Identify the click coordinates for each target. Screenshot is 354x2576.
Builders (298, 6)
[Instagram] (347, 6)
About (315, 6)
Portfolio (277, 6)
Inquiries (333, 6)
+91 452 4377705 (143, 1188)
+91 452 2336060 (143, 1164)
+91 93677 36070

| Task goal |
The lines from the one holding "[Instagram] (347, 6)" to the last line of the entries, both included: retype them exactly and give nothing else.

| Response to the exercise |
[Instagram] (347, 6)
About (315, 6)
Portfolio (277, 6)
Inquiries (333, 6)
+91 452 4377705 (143, 1188)
+91 452 2336060 (143, 1164)
+91 93677 36070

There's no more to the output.